And that identity has gone AWOL in the past week.

I was frustrated with Purdue's performance even while Hummel was singlehandedly ripping apart everything Thad Matta has ever believed about zone defenses. That's because the Boilers weren't hustling, weren't finishing, weren't grabbing rebounds, and weren't playing the kind of defense that demoralizes, wears down, and grinds-to-a-standstill the opposition's offensive attack.

They weren't playing the kind of defense that Purdue is known for.

When the Boilers are on their game, teams are starting their halfcourt offense 42 feet from the basket because Kramer won't let them any closer.

When the Boilers are on their game, visitors are throwing ill-advised backdoor passes out of bounds because the wings are getting overplayed like nobody's business.

When the Boilers are on their game, the other team doesn't shoot anywhere NEAR 51 percent from the floor.

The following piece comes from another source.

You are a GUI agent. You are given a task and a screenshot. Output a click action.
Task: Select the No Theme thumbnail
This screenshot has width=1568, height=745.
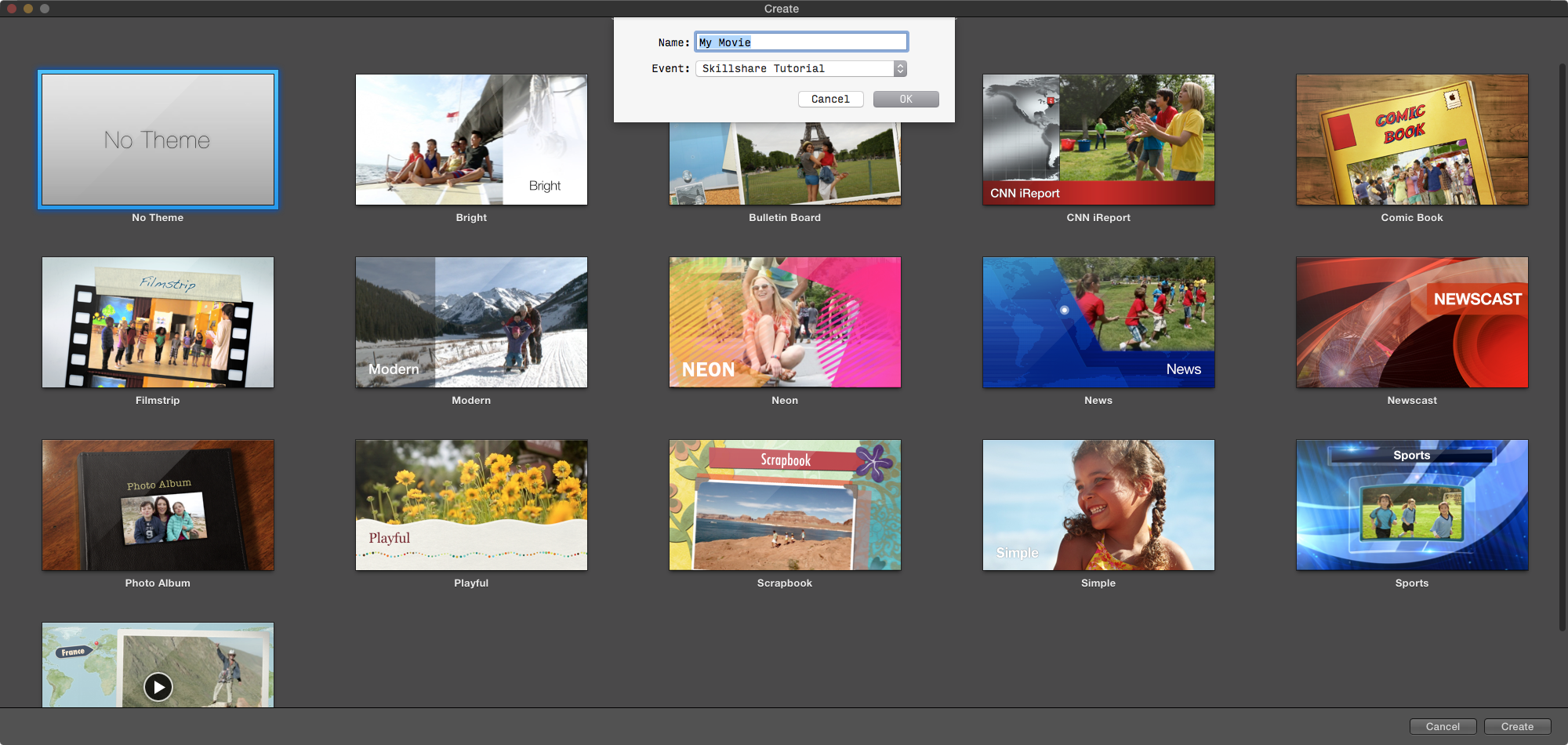[158, 140]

Incredible players—even if they're Evan Turner and/or the best in the country—don't drop 32 points on the Big Ten's best team in Mackey.

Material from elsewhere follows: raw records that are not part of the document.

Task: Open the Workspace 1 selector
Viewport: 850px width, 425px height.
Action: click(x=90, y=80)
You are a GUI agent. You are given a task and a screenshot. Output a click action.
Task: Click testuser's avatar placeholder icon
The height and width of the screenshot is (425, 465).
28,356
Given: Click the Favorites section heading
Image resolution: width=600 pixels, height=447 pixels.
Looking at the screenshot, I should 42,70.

When the Boilers are on their game, they're a Final Four team.

But in Madison on Saturday and West Lafayette three days later, the Boilers weren't on their game. 

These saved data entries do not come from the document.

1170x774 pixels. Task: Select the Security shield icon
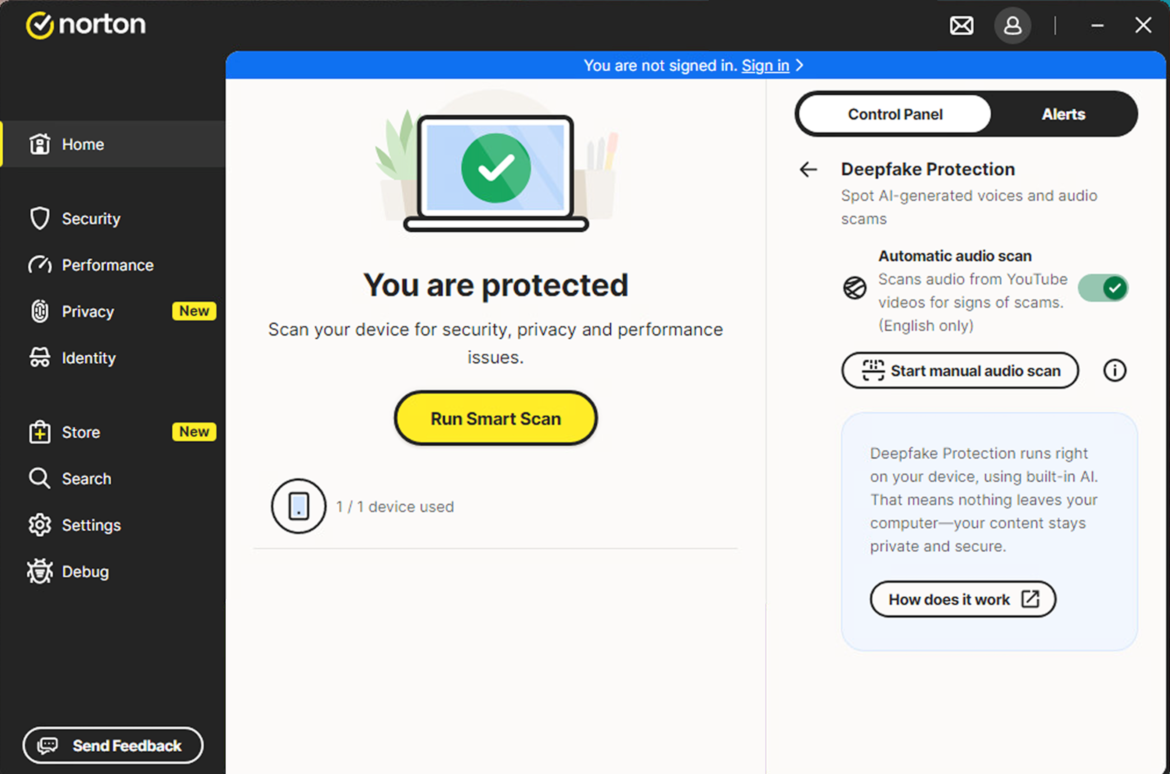pos(39,218)
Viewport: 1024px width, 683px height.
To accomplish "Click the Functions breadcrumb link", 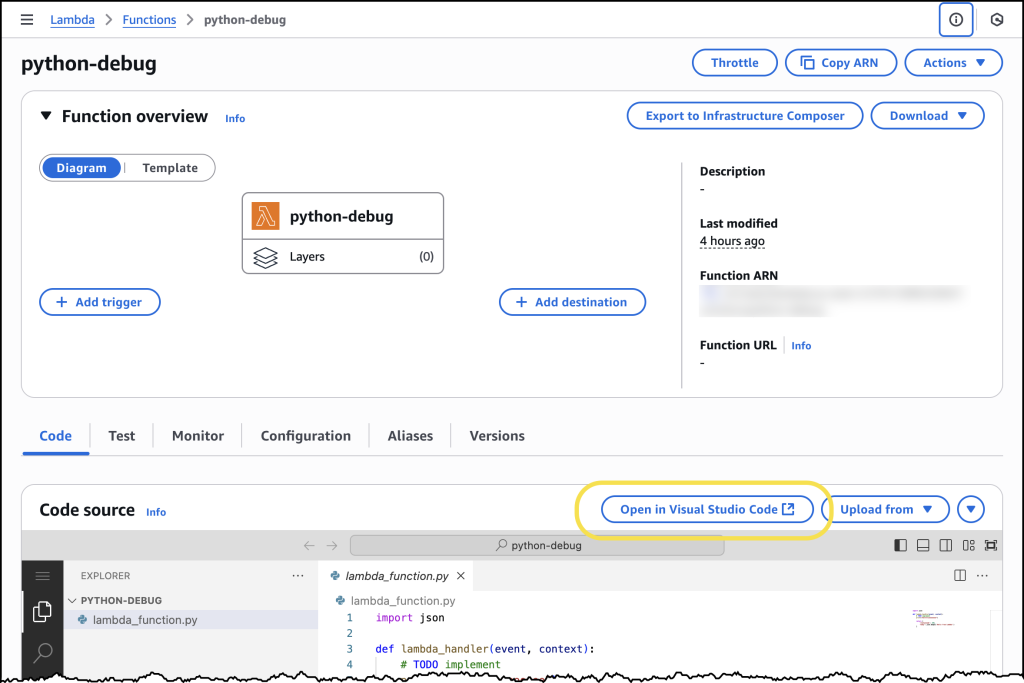I will click(x=149, y=19).
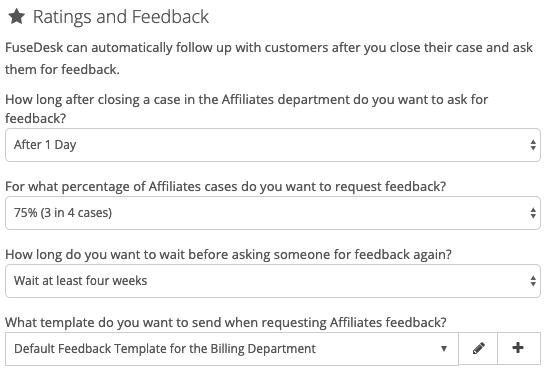This screenshot has height=375, width=555.
Task: Edit the selected feedback template with the pencil icon
Action: pos(478,348)
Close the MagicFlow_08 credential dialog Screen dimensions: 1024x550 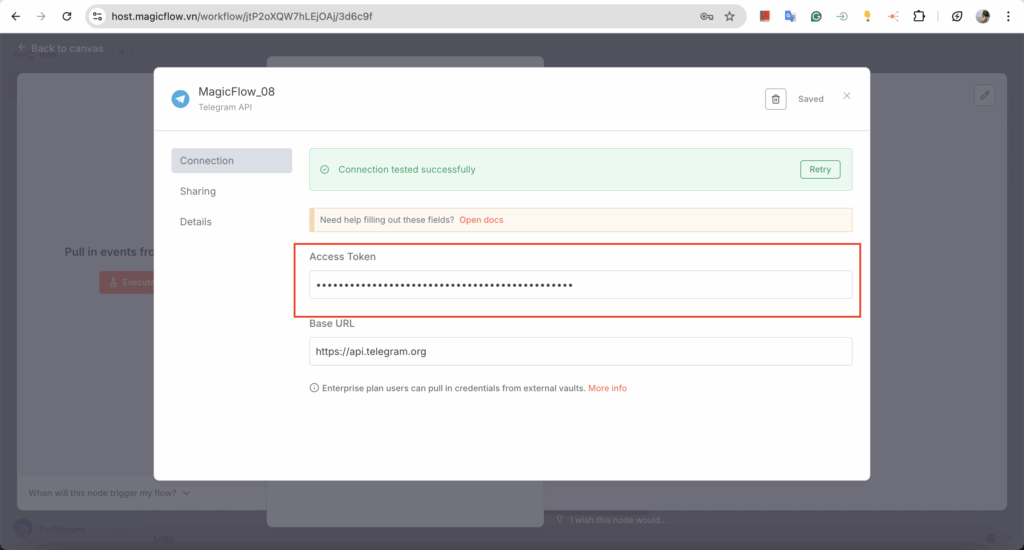coord(847,96)
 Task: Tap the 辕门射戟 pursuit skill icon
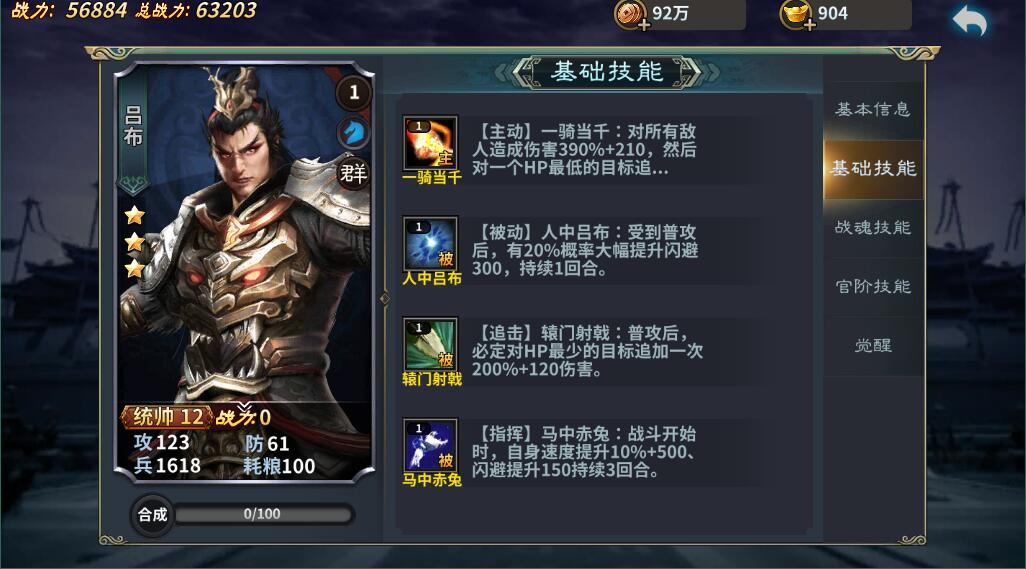pos(430,345)
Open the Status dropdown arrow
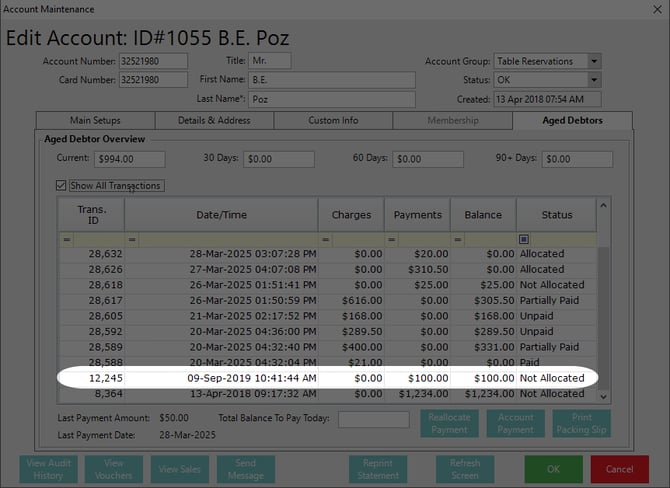670x488 pixels. pyautogui.click(x=594, y=80)
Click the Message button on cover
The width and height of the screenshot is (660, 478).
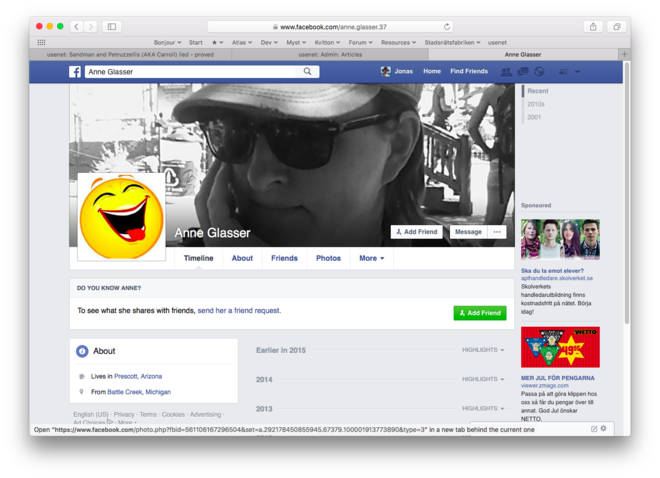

Not to say Purdue can't play defense AND have Robbie Hummel post a 29-point half—the two aren't mutually exclusive—but the Boilers won't be winning any trophies because they out-shot Michigan State or Duke or Villanova in March.

Instead, Purdue has to win games at the defensive end by shutting down opponents, making their lives miserable, winning the turnover battle, and playing with Boilermaker grit.

Translation? Quit standing around and watching Robbie Hummel shoot and play defense like a title depends on it—because it does.

Make no mistake.  If Purdue wants to meet its goals—and our expectations—this season, they need to rediscover their identity.

Pronto.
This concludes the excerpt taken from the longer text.